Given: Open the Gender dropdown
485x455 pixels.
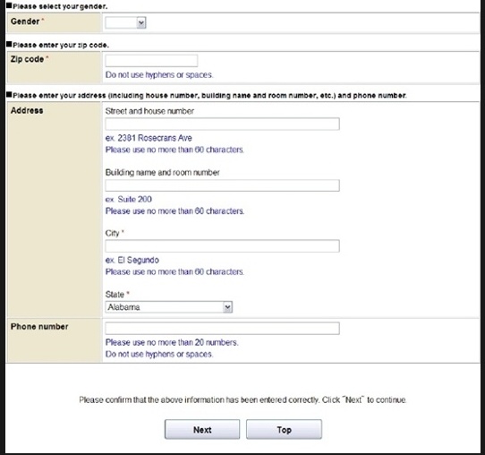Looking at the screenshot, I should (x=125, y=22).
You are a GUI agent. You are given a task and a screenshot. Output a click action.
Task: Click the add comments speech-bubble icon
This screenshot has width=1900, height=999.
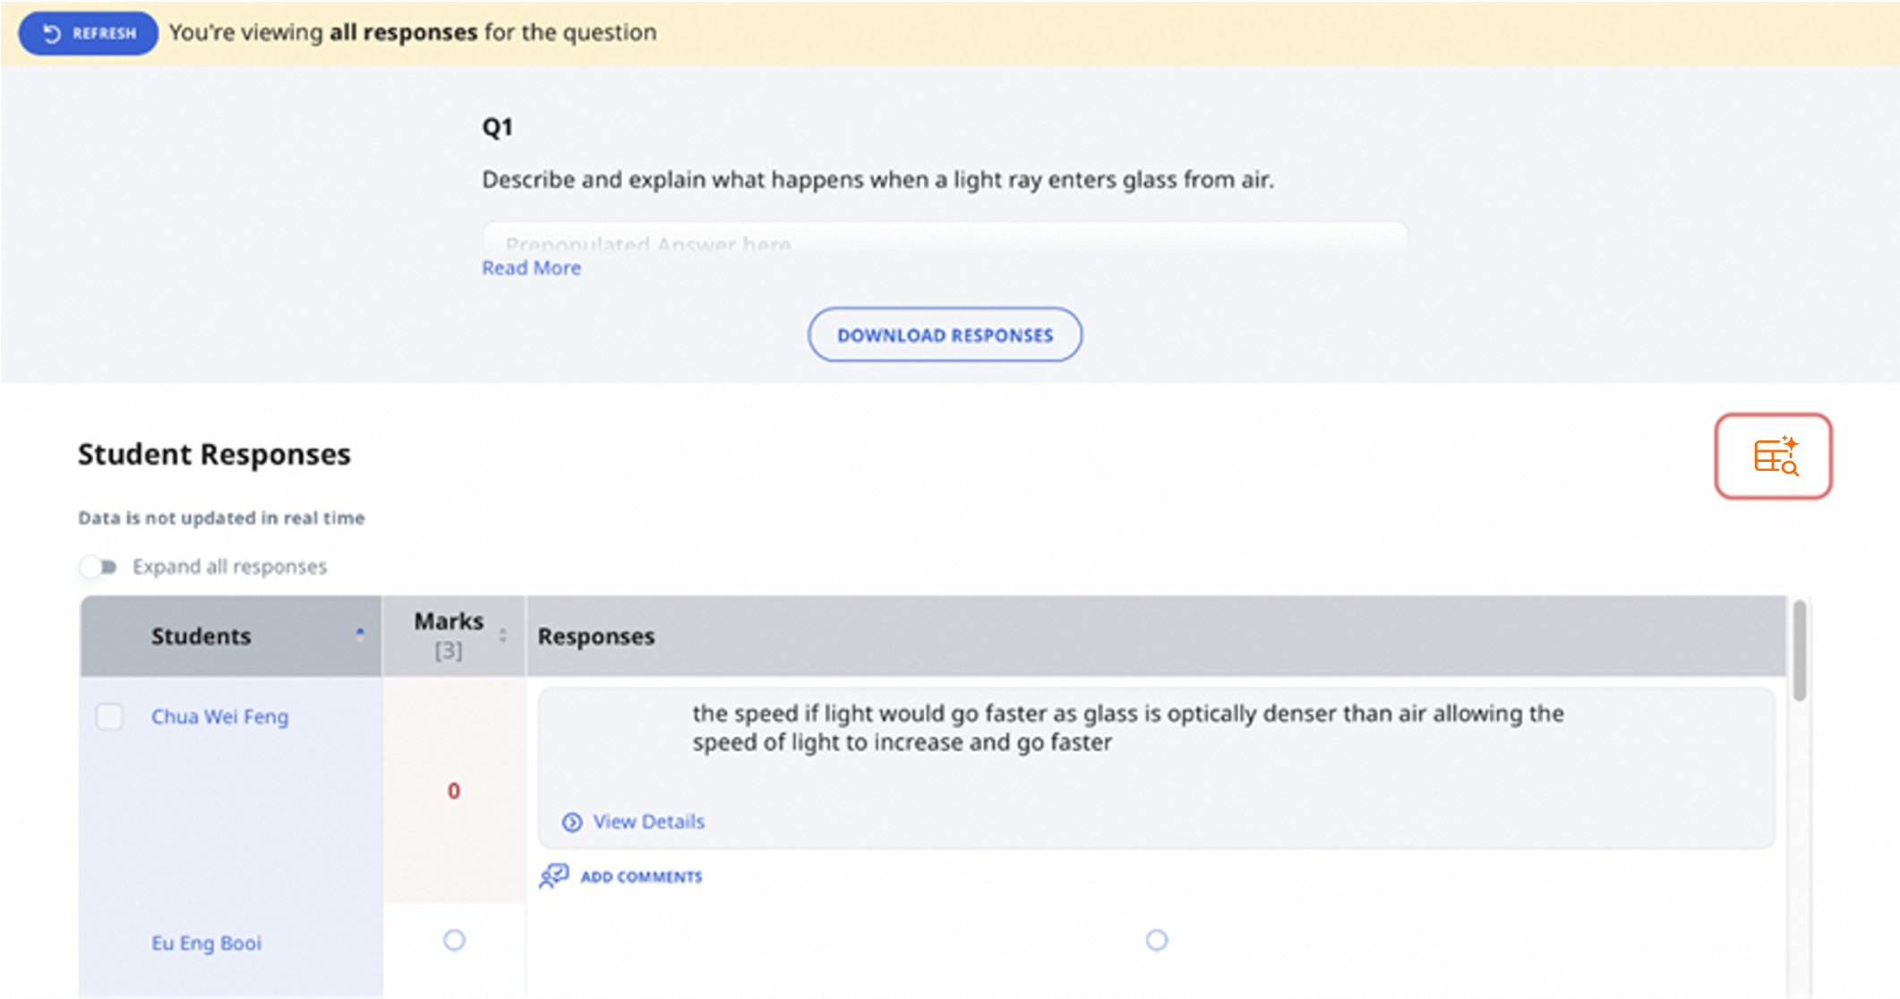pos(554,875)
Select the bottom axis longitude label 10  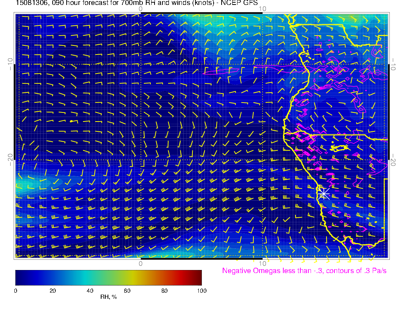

...

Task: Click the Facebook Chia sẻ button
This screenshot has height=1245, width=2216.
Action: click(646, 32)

...

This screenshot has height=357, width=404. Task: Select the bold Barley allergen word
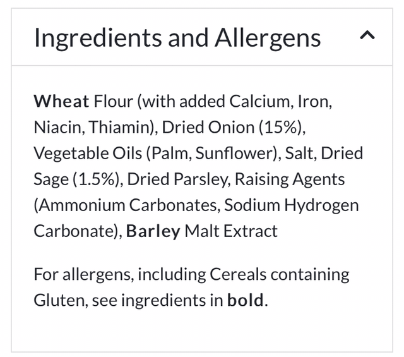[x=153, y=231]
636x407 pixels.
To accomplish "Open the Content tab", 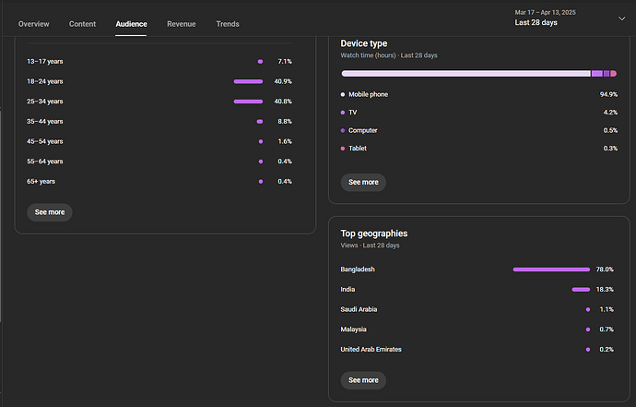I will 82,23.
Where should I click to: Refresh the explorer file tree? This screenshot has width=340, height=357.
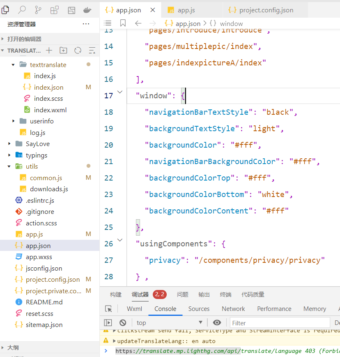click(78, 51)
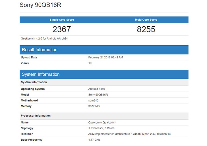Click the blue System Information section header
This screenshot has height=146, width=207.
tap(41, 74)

» **Work instructions**
Identify every line of the material above that contains the word "width", matching case exactly, and copy each such line in full.

» **Problem solution**
This screenshot has width=1900, height=999.
This screenshot has height=1245, width=2216.
This screenshot has height=357, width=404. Task: Select the bold Barley allergen word
Where should I click to: Refresh the explorer file tree? This screenshot has width=340, height=357.
This screenshot has height=146, width=207.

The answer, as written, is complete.